なので誘われたら別にドラマ見ておかなくてもいいよ、面白いと思ったら見よう、でいいんだと思う。
他人に勧めやすい ★★★☆☆
個人的に好きか ★★☆☆☆
シェアード・ユニバース、と銘打って国産でMCUの踏襲を行う試みだけれど、今作の舞台はかなり良い設定だなと思った。
物流現場でのままならない関係性を中心とした映画で、ドラマ2本で展開した2つの異なる現場に無理なく関われるという点と、接点を持ちつつも深く介入はできないのでドラマ勢が深く関係することが難しい、の2点のおかげで単作の映画として機能している。
そのうえで上記の社会問題をテーマとして抱えているので、MCUフェース2辺りの作品と構造としては全く同じになる。
おかげでこの映画だけ見るのでもいいですよ、気に入ったらドラマも見てね、ていうスタンスで送れるのは現在のMCUが直面している「予習しないといけない、と観客が思っている」ていう部分をうまく避けている。実際、俺もそういうものかと知ったから見に行ったので、効果はちゃんとあるんだと思ってる。
その口コミと同時に多く目にした映像としての面白さについては、映画だからとか抜きにして「映像作品として駄目だよね。

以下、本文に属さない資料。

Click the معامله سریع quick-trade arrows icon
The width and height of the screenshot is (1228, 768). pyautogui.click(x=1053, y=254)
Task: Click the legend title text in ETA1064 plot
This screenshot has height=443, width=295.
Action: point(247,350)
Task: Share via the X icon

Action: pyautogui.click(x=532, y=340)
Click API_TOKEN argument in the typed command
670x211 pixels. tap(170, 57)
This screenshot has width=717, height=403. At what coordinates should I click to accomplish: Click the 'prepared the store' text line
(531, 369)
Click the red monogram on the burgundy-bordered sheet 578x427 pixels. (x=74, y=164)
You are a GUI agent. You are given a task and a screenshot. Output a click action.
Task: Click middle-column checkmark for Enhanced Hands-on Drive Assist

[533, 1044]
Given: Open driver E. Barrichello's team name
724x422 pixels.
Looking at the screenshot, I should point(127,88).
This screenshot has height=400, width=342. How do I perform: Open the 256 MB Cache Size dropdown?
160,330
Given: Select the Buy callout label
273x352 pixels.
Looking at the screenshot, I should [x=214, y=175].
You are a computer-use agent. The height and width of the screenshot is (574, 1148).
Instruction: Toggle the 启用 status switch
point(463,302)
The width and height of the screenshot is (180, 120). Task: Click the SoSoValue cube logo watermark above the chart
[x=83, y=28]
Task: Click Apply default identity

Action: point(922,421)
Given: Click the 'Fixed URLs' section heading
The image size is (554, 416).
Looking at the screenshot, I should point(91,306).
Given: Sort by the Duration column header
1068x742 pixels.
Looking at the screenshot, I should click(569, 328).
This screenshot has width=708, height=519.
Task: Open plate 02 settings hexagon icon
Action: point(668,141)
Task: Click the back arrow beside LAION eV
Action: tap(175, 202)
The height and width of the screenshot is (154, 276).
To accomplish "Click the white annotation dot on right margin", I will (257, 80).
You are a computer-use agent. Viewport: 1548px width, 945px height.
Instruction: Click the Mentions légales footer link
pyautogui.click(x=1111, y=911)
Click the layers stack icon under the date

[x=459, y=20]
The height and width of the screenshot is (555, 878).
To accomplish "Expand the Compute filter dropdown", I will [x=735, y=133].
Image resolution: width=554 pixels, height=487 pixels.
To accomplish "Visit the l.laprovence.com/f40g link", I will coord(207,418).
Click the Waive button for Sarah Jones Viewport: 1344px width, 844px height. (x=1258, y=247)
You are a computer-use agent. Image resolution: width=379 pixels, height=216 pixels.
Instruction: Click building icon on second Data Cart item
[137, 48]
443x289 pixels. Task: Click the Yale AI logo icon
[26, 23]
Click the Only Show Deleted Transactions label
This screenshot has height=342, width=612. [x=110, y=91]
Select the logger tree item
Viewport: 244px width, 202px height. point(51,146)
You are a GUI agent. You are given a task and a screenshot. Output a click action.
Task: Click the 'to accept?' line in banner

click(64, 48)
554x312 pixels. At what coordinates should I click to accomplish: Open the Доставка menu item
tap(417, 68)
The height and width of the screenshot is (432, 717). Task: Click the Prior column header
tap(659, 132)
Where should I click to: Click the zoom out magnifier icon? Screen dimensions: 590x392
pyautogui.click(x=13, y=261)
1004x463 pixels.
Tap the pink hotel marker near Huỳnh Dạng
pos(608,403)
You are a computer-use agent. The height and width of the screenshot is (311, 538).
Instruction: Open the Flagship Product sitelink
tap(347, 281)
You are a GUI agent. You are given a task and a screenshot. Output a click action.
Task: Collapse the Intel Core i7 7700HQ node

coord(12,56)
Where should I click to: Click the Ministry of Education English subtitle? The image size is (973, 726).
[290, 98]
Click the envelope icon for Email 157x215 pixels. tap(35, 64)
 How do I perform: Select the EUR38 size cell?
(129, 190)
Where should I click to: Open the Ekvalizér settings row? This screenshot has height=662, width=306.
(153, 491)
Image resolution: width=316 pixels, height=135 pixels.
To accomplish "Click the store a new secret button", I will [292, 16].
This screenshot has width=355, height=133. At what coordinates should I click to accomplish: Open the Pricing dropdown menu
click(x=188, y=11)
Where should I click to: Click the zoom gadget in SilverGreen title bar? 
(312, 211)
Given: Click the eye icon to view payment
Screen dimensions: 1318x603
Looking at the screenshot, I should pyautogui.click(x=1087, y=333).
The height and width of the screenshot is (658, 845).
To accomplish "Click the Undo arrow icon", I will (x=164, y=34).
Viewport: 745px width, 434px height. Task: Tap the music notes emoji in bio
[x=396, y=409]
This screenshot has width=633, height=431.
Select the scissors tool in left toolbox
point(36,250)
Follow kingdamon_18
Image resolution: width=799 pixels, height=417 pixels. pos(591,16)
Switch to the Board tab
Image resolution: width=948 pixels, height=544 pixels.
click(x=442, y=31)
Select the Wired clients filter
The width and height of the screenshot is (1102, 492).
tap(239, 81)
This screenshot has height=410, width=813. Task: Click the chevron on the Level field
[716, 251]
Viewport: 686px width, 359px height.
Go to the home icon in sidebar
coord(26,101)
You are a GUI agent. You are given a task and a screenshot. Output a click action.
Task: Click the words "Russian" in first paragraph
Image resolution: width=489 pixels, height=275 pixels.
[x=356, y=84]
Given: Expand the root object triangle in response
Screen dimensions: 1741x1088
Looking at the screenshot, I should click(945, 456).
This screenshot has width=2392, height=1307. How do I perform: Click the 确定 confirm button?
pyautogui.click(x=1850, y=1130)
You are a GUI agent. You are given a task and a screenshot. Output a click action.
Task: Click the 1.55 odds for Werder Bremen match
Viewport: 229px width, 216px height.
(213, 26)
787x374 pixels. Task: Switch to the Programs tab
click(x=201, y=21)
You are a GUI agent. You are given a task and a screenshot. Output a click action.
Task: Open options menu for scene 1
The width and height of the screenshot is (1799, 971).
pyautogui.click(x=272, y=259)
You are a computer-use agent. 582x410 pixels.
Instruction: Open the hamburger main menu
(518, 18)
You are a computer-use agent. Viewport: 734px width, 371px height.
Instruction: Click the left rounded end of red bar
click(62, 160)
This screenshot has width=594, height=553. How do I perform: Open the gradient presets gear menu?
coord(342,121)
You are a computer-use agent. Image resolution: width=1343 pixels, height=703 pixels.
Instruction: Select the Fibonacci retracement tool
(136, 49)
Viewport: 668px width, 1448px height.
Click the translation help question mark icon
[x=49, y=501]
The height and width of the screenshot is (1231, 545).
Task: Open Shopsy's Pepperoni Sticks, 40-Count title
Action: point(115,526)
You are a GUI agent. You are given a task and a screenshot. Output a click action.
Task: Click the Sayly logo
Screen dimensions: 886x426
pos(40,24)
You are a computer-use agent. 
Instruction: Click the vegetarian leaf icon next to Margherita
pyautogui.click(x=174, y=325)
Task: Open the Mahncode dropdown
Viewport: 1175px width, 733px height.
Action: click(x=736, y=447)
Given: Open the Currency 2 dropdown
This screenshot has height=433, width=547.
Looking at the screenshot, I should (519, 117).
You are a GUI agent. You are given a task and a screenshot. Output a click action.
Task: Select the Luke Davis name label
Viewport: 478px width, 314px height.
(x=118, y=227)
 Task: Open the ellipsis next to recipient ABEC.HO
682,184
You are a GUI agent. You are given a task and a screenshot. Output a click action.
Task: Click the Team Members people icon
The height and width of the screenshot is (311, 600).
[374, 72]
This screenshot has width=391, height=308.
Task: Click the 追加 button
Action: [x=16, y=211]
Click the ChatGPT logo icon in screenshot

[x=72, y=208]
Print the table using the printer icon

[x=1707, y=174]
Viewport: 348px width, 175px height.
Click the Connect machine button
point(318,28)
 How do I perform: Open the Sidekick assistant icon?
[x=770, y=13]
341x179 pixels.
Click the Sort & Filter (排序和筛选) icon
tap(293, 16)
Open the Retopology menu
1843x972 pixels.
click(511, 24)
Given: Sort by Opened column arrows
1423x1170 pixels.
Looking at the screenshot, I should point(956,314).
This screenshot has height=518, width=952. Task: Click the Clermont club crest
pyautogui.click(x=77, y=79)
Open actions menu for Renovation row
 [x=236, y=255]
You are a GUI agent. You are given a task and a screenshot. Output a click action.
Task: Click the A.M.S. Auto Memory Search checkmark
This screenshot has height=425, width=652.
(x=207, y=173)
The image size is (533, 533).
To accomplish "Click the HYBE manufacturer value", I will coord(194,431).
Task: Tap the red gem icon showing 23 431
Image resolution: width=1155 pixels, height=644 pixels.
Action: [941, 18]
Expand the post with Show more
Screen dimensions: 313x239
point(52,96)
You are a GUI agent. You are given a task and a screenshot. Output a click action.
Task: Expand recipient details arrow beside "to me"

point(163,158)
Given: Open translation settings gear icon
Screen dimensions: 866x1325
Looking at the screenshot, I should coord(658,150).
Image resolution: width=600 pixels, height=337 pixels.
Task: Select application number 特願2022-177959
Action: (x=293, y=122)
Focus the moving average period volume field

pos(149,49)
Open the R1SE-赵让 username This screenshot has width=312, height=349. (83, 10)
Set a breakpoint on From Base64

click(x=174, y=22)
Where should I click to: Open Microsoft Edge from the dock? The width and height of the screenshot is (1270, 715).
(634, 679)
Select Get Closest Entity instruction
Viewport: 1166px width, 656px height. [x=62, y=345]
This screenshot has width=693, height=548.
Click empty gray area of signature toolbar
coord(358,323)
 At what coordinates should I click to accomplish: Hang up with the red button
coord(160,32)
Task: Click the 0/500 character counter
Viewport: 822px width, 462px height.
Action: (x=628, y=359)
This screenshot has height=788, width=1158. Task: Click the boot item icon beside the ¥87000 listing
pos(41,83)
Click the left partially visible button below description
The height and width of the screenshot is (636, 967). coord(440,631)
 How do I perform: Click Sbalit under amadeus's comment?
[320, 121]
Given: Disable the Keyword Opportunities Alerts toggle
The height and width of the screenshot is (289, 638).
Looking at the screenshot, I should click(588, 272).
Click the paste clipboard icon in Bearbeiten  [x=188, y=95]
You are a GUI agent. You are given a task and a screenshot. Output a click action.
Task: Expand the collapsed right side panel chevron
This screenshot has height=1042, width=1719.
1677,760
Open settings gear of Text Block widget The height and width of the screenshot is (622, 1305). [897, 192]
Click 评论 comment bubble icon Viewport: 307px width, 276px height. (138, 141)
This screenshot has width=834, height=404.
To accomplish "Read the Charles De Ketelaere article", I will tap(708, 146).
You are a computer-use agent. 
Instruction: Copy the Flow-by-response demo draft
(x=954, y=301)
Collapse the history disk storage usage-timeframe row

」ていうのが観終わった直後の感想。
テレビ番組や動画サイトでCM/広告が挟まれるけれど、あれは集中をいったん切っていいですよ、ていう向こう側からのメッセージだと思ってる。
そういったものが挟まれない映画では映像の緩急もあると思ってて、例えばミュージカル映画だと各楽曲が歌っていたシーンを思い出すキーになりつつも、シナリオへの理解に使う力を休めて音楽を楽しむことに舵を切らせる。
ただ『ラストマイル』内ではこういった緩急や印象に残るショット、受け取り手になる観客が面白がれる絵が特にない。
例えば予告でも出ている、ある人が演じる人物が身を挺して倉庫の機能停止をもくろむシーンも、飛んだ、の印象が強く残っていて、かなり特殊な構造の倉庫を活かしたイメージの埋め込みはあまりないなっていうのが初見時を振り返った時に思った。
他にも12個ある社訓のうち1つを説明するシーンでは、対象になる社訓の1つのみ焦点を当てて、残り11個はフレームアウトしているものすらある。なので物語に必要な要素だけピックされて、それを補強できる(いわゆる考察のネタになる)要素を観客が勝手に拾えるような工夫がないのはつまらないことするなとは思った。
褒められている脚本部分も、社会問題への切り口をエンタメ作品として昇華するためのロジックが巧いとは思いつつ、物語としては微妙に乗り切れない展開だったのでボルテージが上がりきらなかった。
なかなか難しい塩梅だけれど、ロジック以外で面白いところが特にないのは映画というより物語としては厳しいなってのが本音です。